*Exercise brief*. If a line below contains "Click", count it; then state how many such lines there are, and nothing else.

*Supplied records*.
<<<<
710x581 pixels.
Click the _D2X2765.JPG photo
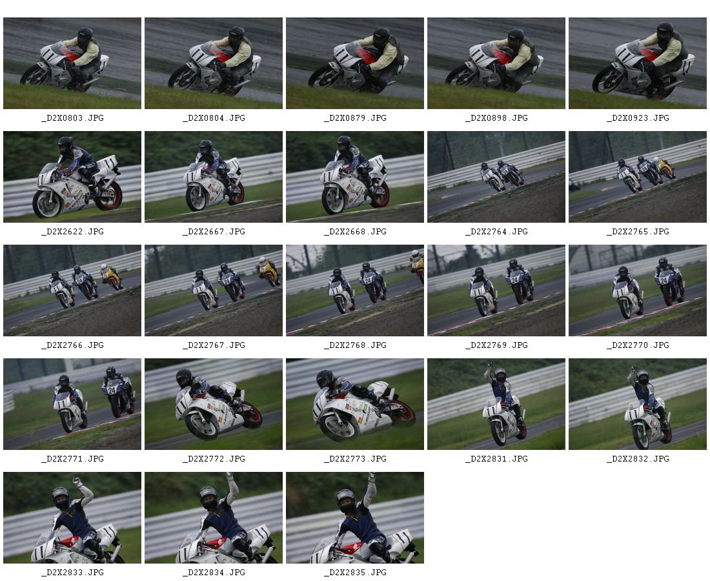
>>>>
<<<<
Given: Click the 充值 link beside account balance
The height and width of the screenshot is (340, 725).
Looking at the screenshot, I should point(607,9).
>>>>
*Response area*. 2